6 - Nous pouvons ainsi constater combien l'antisémitisme, sous toutes ses formes, est condamnable. Que toute épithète, toute expression défavorable au peuple juif, soient donc rayées du langage chrétien. Que cessent toutes les campagnes de violence physique ou morale contre les juifs. Ce peuple ne peut pas être considéré comme déicide; le fait qu'une minorité de juifs ait demandé à Pilate la mort de Jésus n'implique pas la culpabilité du peuple juif comme tel. Le motif de la mort du Christ doit être cherché, en dernière instance, dans les péchés de l'humanité en son ensemble. De plus, l'amour chrétien qui s'étend à tous les hommes sans distinction, pour imiter l'amour du Père (Mt 5.44-48) doit embrasser aussi le peuple juif et chercher à comprendre son histoire et ses aspirations.
7 - Dans la catéchèse et dans la liturgie tout particulièrement, on évitera les jugements défavorables aux juifs. Il est souhaitable que les cours catholiques de formation doctrinale aussi bien que les célébrations liturgiques mettent en relief les éléments qui sont communs aux juifs et aux chrétiens. Il faut rappeler, par exemple, que le Nouveau Testament ne peut se comprendre sans l'Ancien, que les fêtes chrétiennes de Pâques et de la Pentecôte ainsi que les prières liturgiques, particulièrement les Psaumes, ont leur origine dans la tradition juive.

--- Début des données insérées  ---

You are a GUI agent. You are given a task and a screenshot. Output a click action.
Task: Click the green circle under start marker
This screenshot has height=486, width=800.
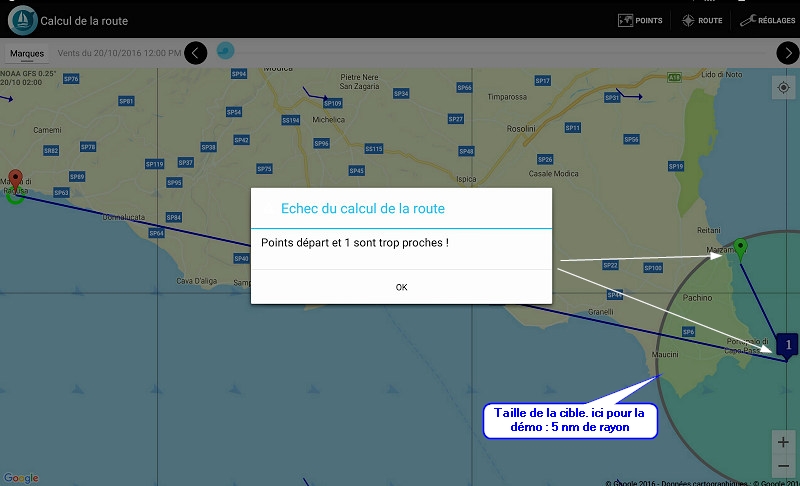coord(15,196)
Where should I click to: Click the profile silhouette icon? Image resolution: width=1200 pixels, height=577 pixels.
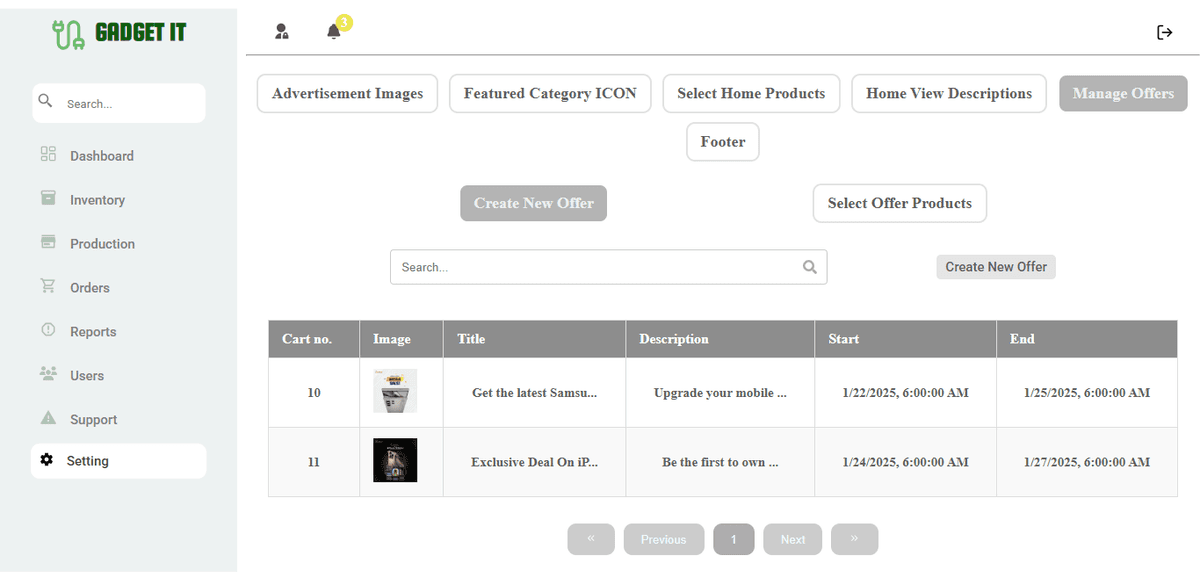(x=282, y=31)
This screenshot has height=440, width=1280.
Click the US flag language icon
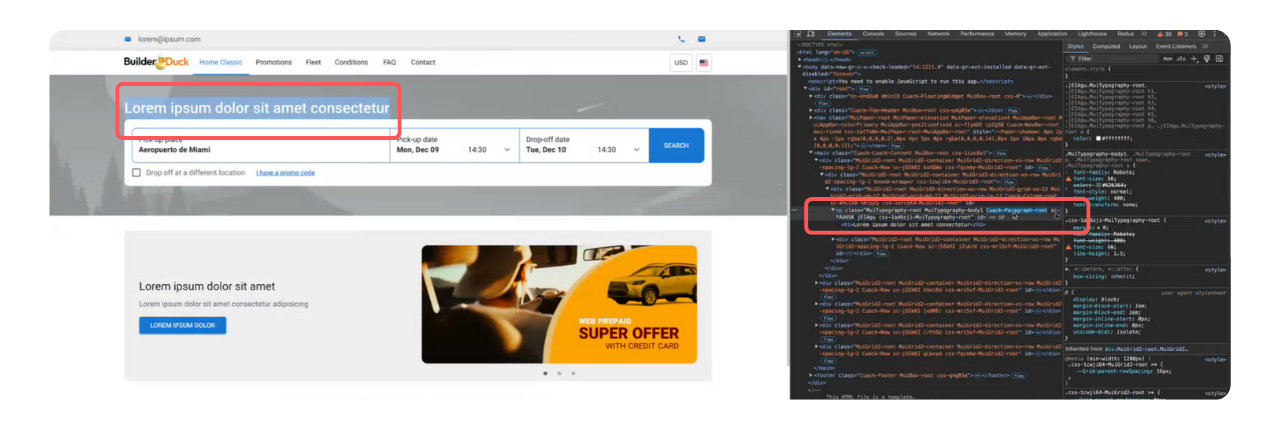[704, 62]
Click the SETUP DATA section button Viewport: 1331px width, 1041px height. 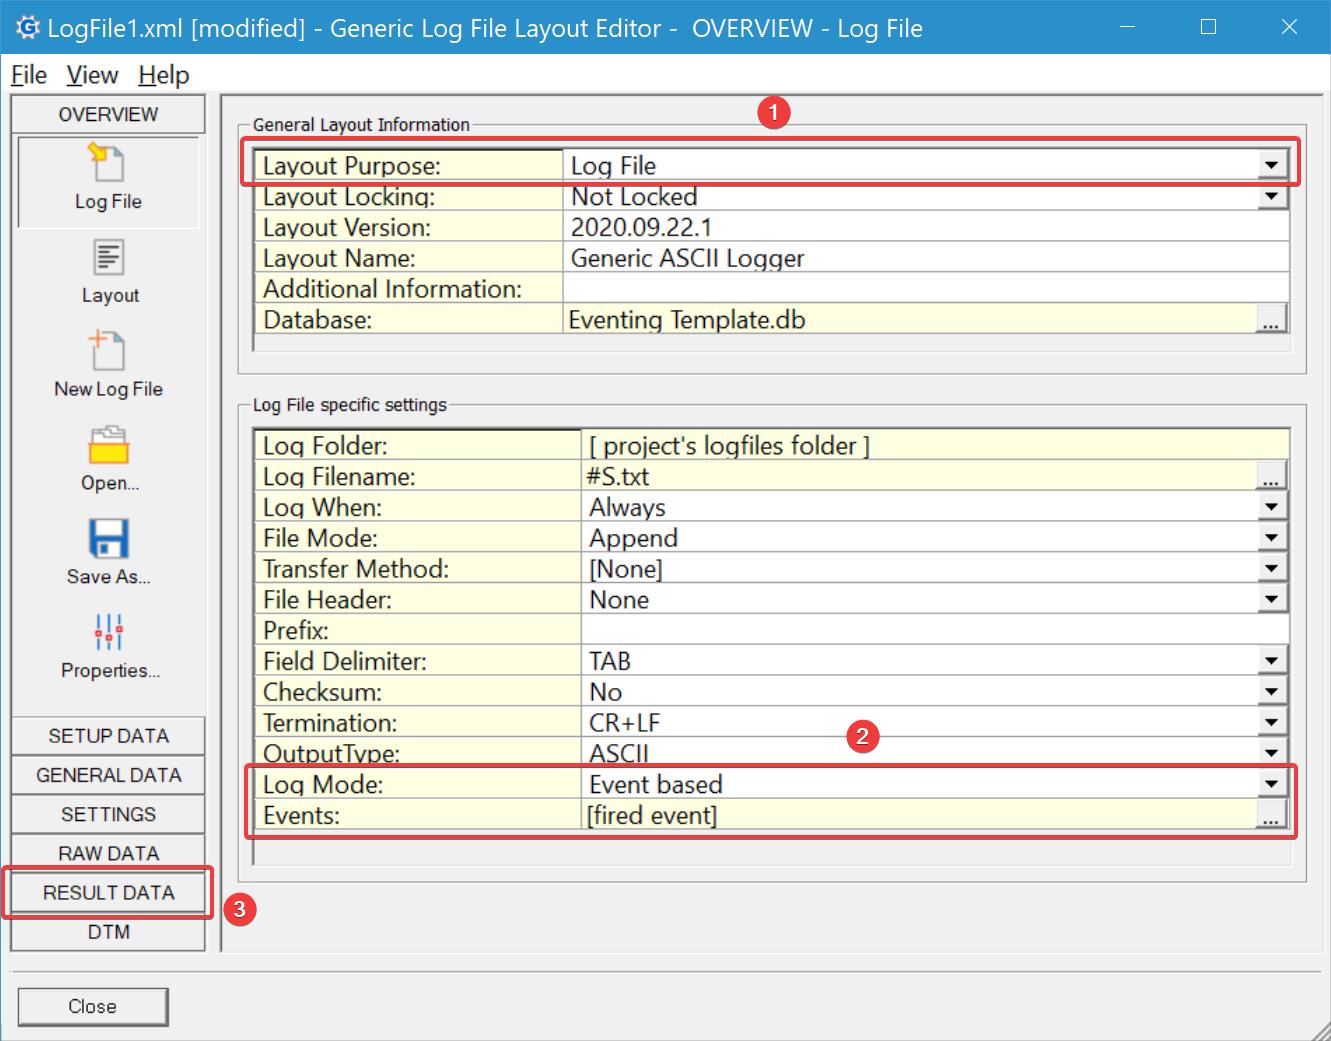(x=108, y=736)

8 - Il ne faut pas établir d'opposition entre le judaïsme et le christianisme en disant, par exemple, que le judaïsme est la religion de la crainte et le christianisme celle de l'amour. En fait, c'est dans les Livres Saints d'Israël que nous trouvons originellement exprimées les relations d'amour entre Dieu et l'humanité (Dt 6,4; 7,6-9; Ps 73 et 139; Os 11; Jr 31,2ss et 19-22; 33-6-9).
9 - Il convient aussi de rappeler que le Seigneur Jésus, sa Très sainte Mère, les Apôtres et les premières communautés chrétiennes étaient de la race d'Abraham. Le christianisme trouve donc sa racine dans le peuple d'Israël.
10 - Quant à la terre d'Israël, il est bon de rappeler que Dieu a voulu, comme fruit de la Promesse, donner à Abraham et à sa descendance l'ancienne terre de Canaan que les juifs ont habitée. L'occupation romaine et les invasions successives du pays d'Israël ont entraîné de dures vicissitudes pour le peuple dispersé parmi les nations étrangères. Il faut reconnaître le droit des juifs à une existence politique tranquille dans leur pays d'origine, sans que cela entraîne pour autant injustice ou violence envers d'autres peuples. Pour le peuple juif, ce droit se concrétise dans l'existence de l'Etat d'Israël.
11 - Il faut enfin mettre l'accent sur l'attente eschatologique qui stimule en même temps la foi des juifs et celle des chrétiens, avec des caractéristiques diverses. Les uns et les autres attendent la plénitude du Royaume de Dieu: Pour les chrétiens, ce Royaume a déjà été inauguré par la venue de Jésus Christ, tandis que les juifs attendent encore le Messie. De toutes façons, cette perspective eschatologique suscite chez les juifs aussi bien que chez les chrétiens la conscience d'être un peuple en marche, tel celui qui, sorti de l'Egypte, marchait en quête de la terre « où ruissellent le lait et le miel » (Ex 3,8).